Música

Rubio: refugio en esta tierra que no entiendo

Rubio, quizás una de las propuestas más originales en la escena experimental latinoamericana, desembarcó por primera vez en Buenos Aires. El público porteño recibió el jueves 13 de febrero su bautismo de fuego de parte de la banda chilena. Fue en el marco de la gira despedida de su álbum debut: Pez. Un encuentro íntimo en el boliche palermitano Niceto Club.


Por Fede Llera. Fotos Prensa

Rubio es el proyecto actual de la artista chilena Francisca Straube. Es exactamente ahí donde reside su originalidad. Aunque muchos pretendan colgarse la corona, pocos pueden ostentar con honestidad, seguridad y solvencia la evidencia de ser el viaje íntimo y personal de una artista con convicción que se anima a compartir su singularidad. Es, en última instancia, la manifestación de su manera única de recomponer la relación con lo cotidiano.

Entre los años 2017 y 2018, Rubio sacudió la escena con una serie de cinco singles dobles. Este y otros trabajos posteriores le valieron una nominación como Artista Revelación 2017 para los premios Pulsar, numerosas entrevistas entre las que se destacan la presentación en KEXP y presencia en grandes festivales internacionales como el Primavera Sound (Barcelona) y el Ruido Fest (Chicago). En 2018 sacó su primer disco, Pez, en el 2019 el single Pájaro Azul y en enero de 2020 el single Ir. El 5 de marzo estrenará La pérdida, un EP de cuatro canciones, antesala de su próximo álbum.

“Rubio lo abraza todo. Con un pie en la electrónica y sus posibilidades técnicas y otro en la música étnica y folklórica, logra generar una atmósfera tribal, casi ritual”.

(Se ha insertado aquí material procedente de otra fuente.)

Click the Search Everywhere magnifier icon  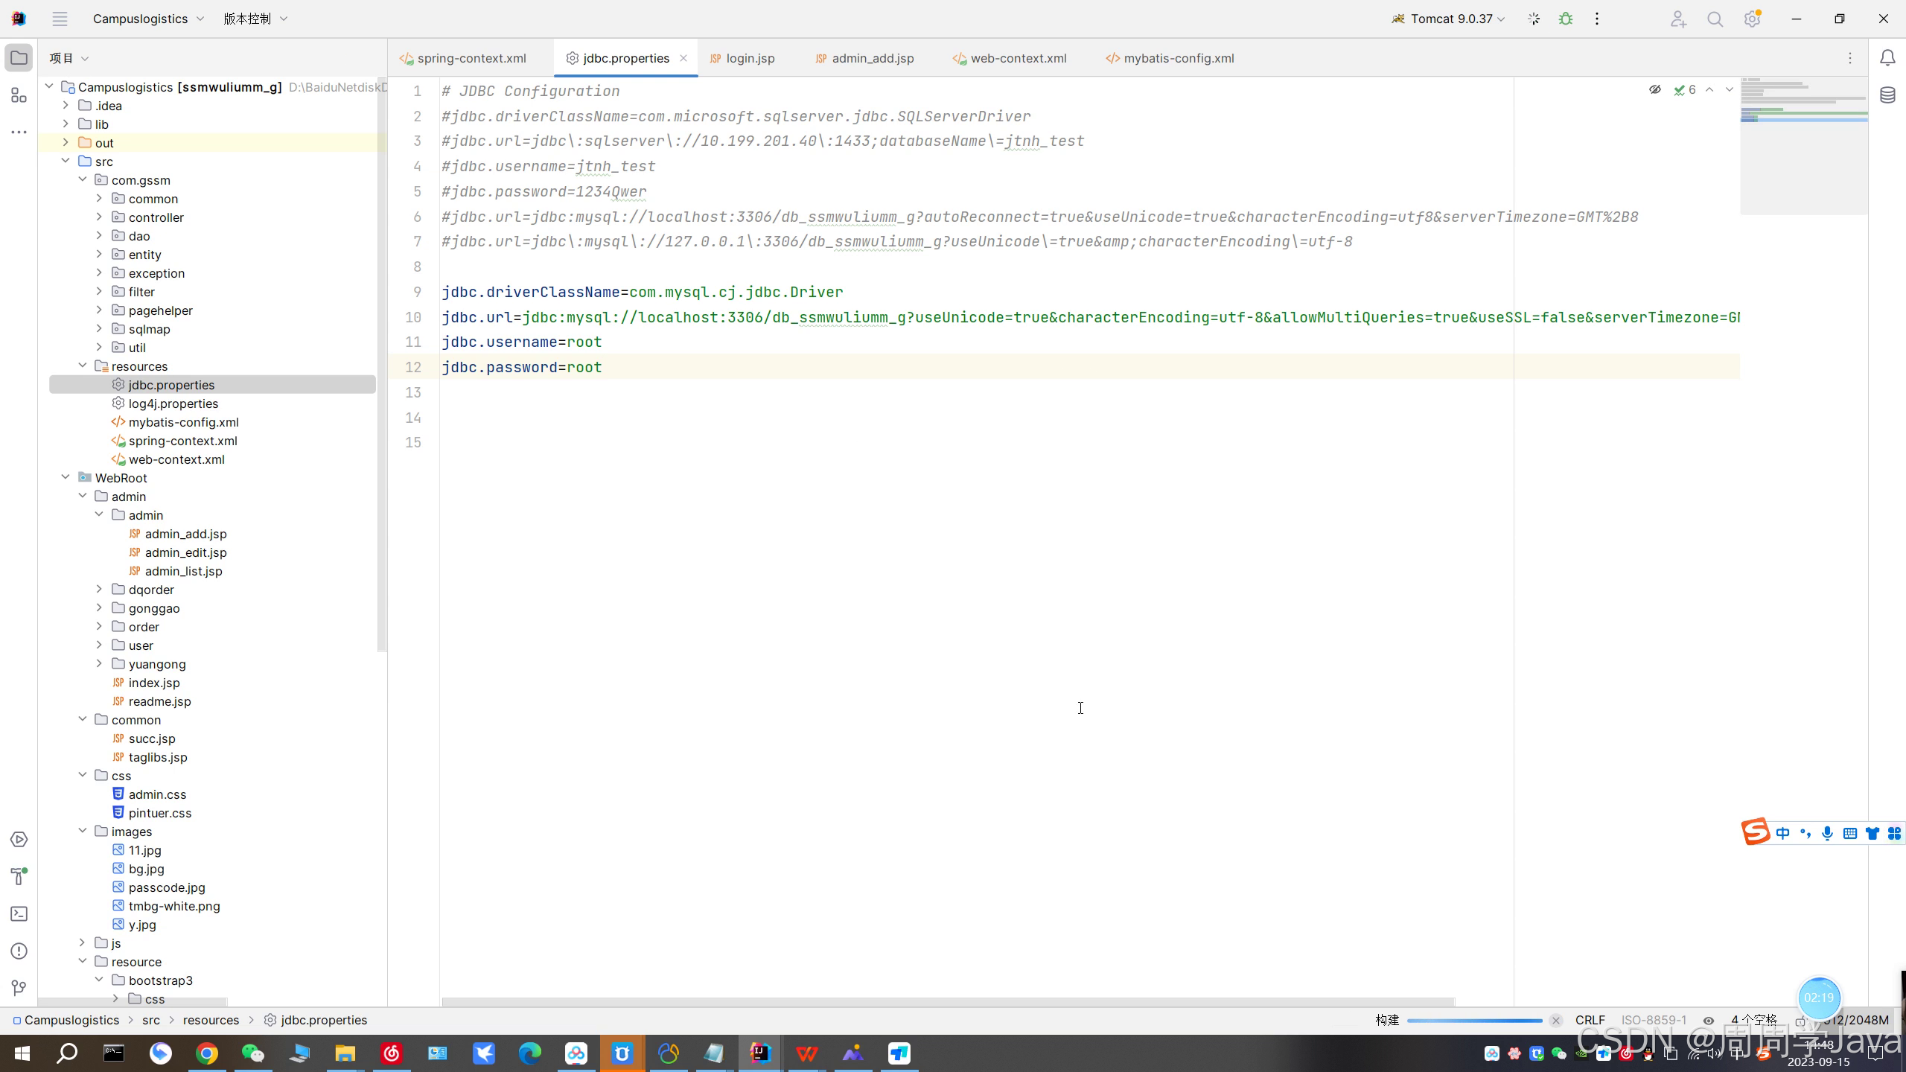click(x=1715, y=19)
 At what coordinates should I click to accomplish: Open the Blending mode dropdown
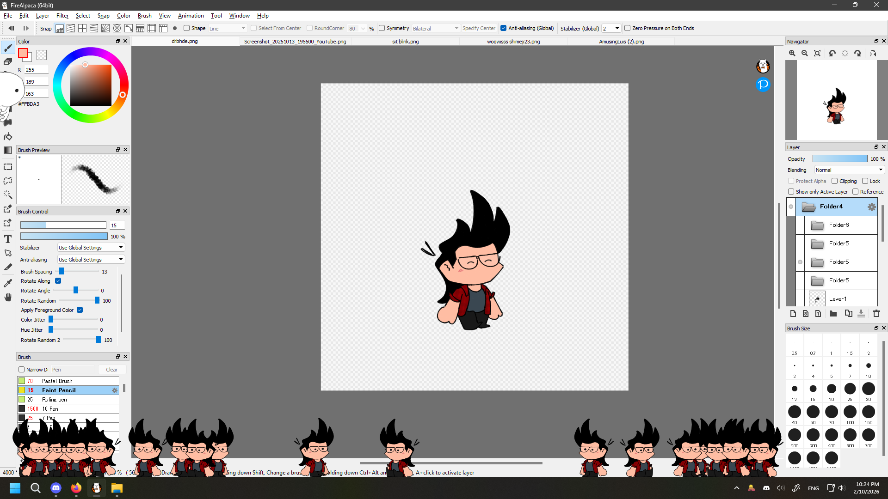click(x=849, y=170)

En vivo, la banda de Straube rápidamente nos sumerge en un mundo onírico y ancestral. Un mundo que dialoga con otros mundos. Quizás descartados por este, el mundo material y conocido, el de todos los días. En el mundo de Rubio la instrumentación y las palabras se deforman, se desmarcan y corren de los roles que les conocemos para convertirse en artefactos y texturas al servicio de la expresión de un mundo propio.

En seguida destaca la riqueza rítmica de Rubio. Es que en ese diálogo con lo que este mundo descarta, Rubio lo abraza todo. Con un pie en la electrónica y sus posibilidades técnicas y otro en la música étnica y folklórica, logra generar una atmósfera tribal, casi ritual. En este viaje Francisca oficia como una suerte de sacerdotisa o bruja de la tribu. Es a través del baile, su interpretación y su presencia escénica que muchas veces rescata las sutilezas rítmicas que la banda despliega en capas.

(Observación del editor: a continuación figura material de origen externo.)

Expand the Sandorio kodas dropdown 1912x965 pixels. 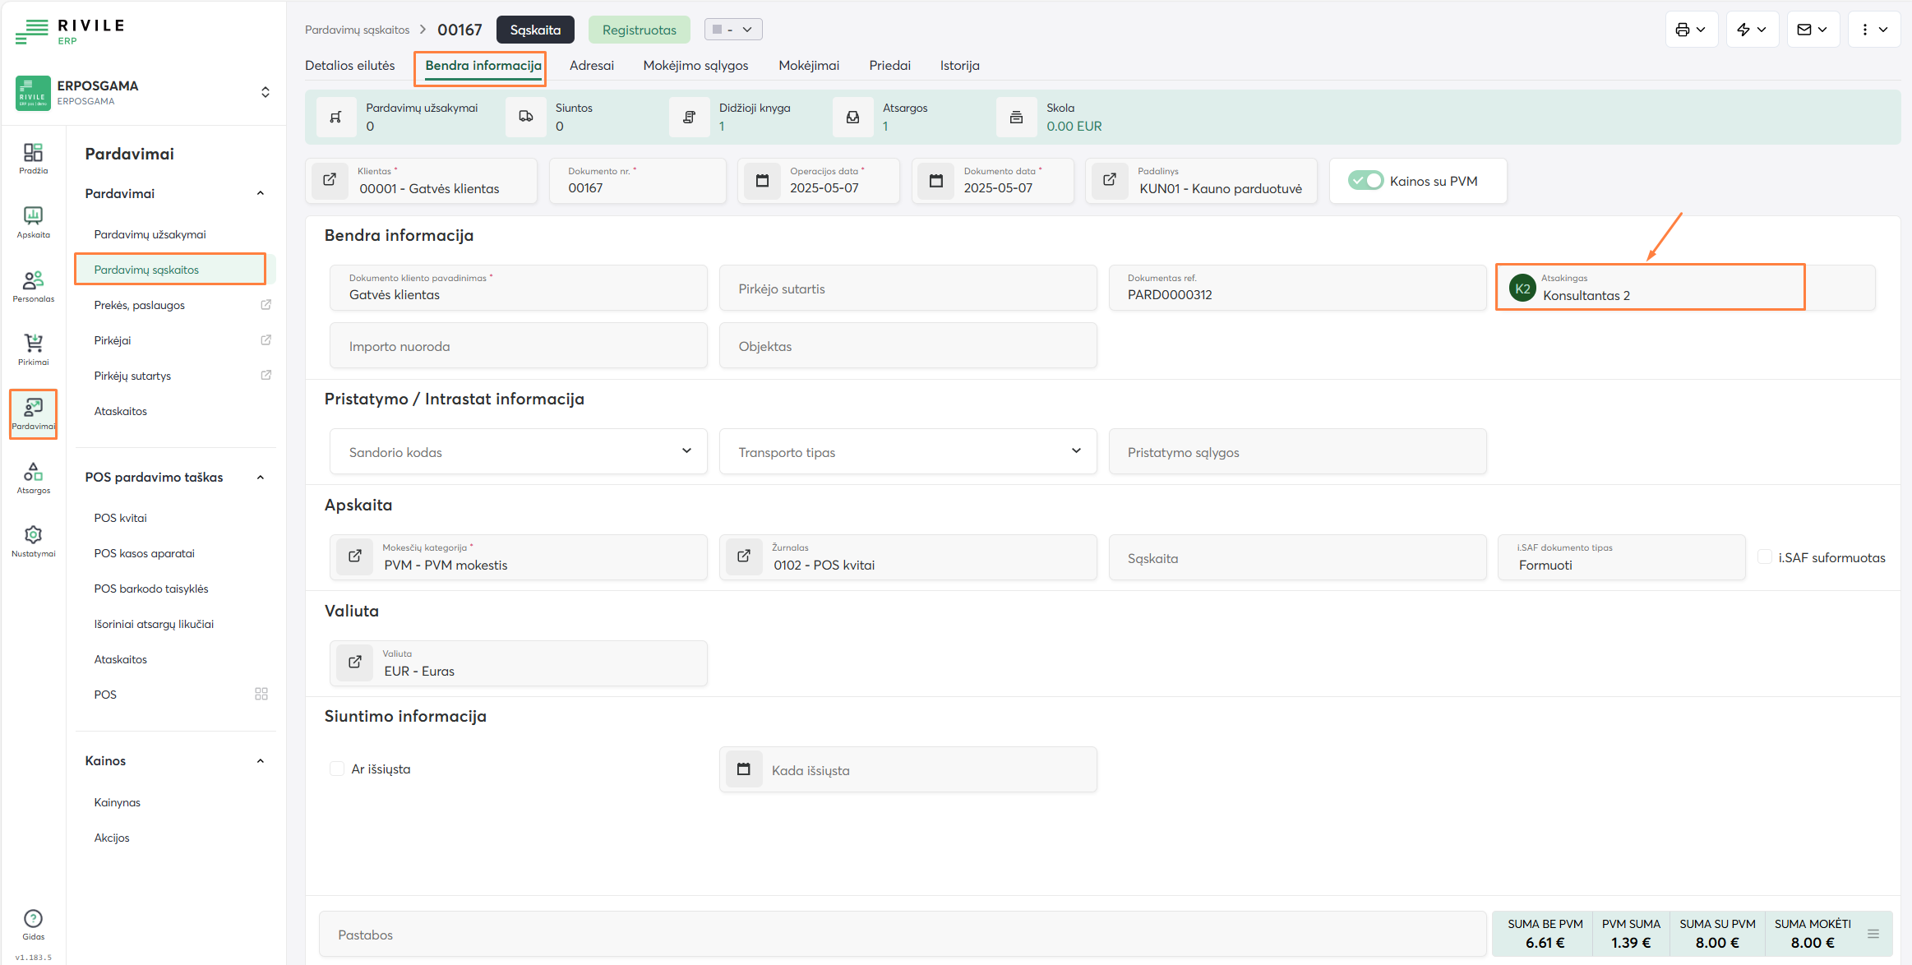click(686, 451)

Viendo a Rubio, uno tiene la sensación de estar viendo sombras pelear entre las sombras y hasta llega a preguntarse: ¿Quién es Rubio? ¿Son las sombras que dan pelea arriba del escenario o son aquella luz que todo lo quema y contra la que pelean? Como sea, y desde donde sea, Rubio nos pone en guardia y nos invita a plantarnos frente al misterio, sumergirnos en la oscuridad y darle pelea.

Francisca Straube ha dicho que Pez surge de su extrañamiento ante “este mundo que no entiendo” (Coral). Y es ahí donde sucede la magia. Porque Francisca, a través de Rubio y de Pez, nos sumerge en sus aguas – ese océano donde ella respira – para que podamos mirar al mundo a través sus ojos y compartir esa extrañeza y fascinación. Y eso es arte, o al menos así le decían en mi barrio hace unos años.

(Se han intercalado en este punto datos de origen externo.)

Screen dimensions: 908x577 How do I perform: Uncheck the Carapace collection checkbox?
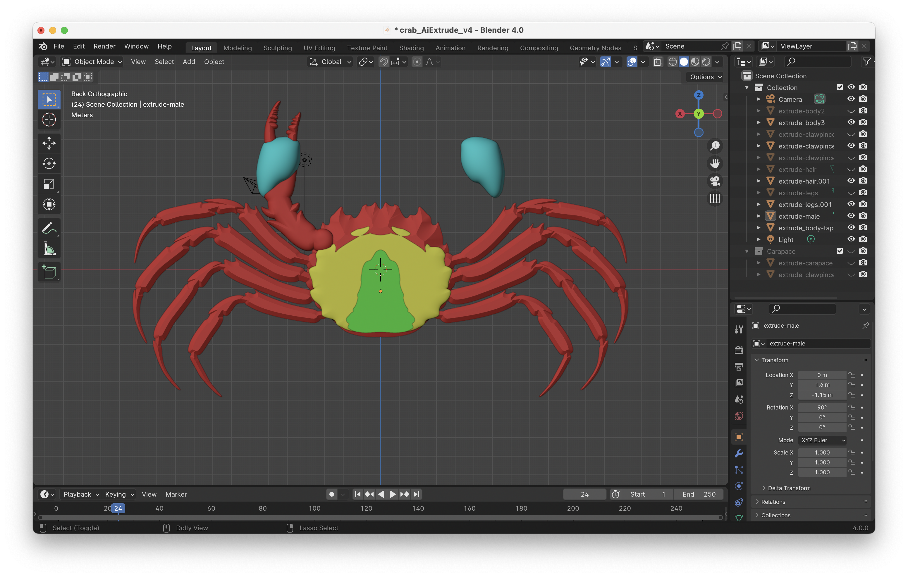pos(839,251)
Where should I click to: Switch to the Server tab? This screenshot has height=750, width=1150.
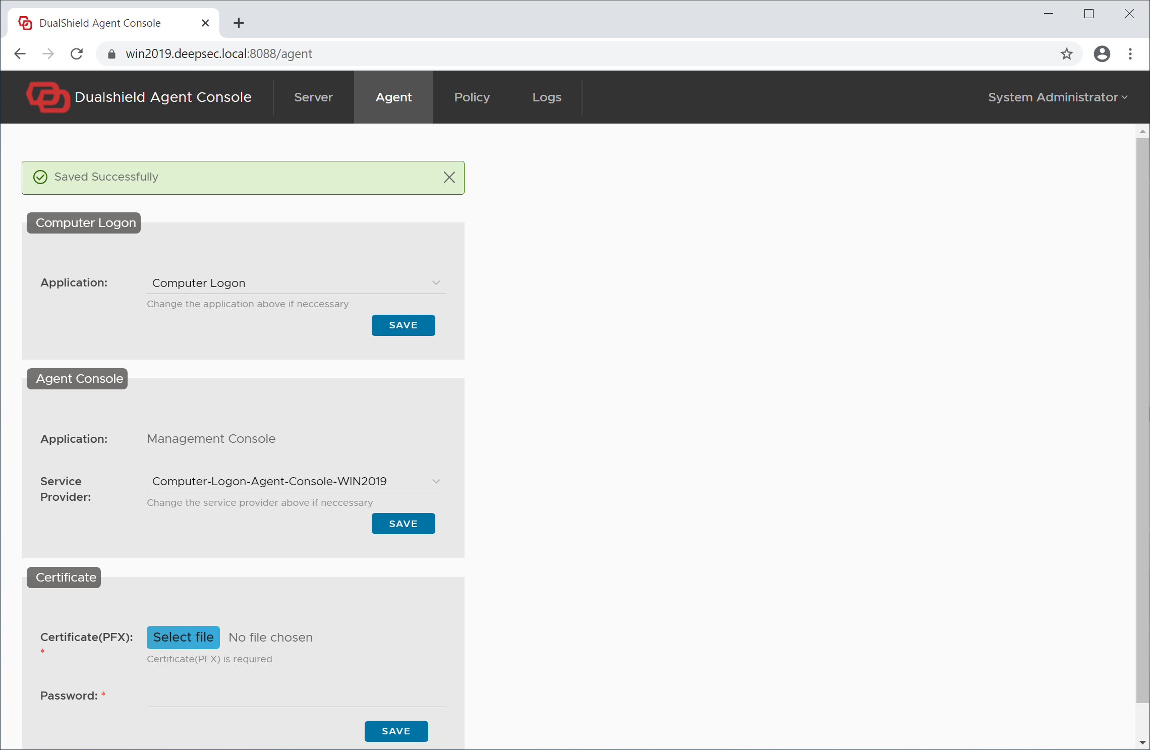(x=313, y=97)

Una verdadera pena que aún ante la insistencia del público que pedía una más mientras se veía forzado a escuchar los cortes de difusión de rotación obligada en las FM y playlist de rigor y, aún a pesar de las ganas y la buena predisposición de la banda de corresponder a su público, desde el control-room del boliche palermitano no hubo ni asomo de voluntad de permitir que la banda toque un tema más.

Mientras el público coreaba “niceto culiao”, Fran dio pelea una vez más. Esta vez con luz de sala encendida contra un telón de escena que desde algún lugar le cerraban. Como si alguien hubiera decretado que ya habíamos espiado suficiente detrás de la cortina y que era hora de volver a estar lejos de Rubio. Ese refugio en menores que arde, suave, “en esta tierra que no entiendo”.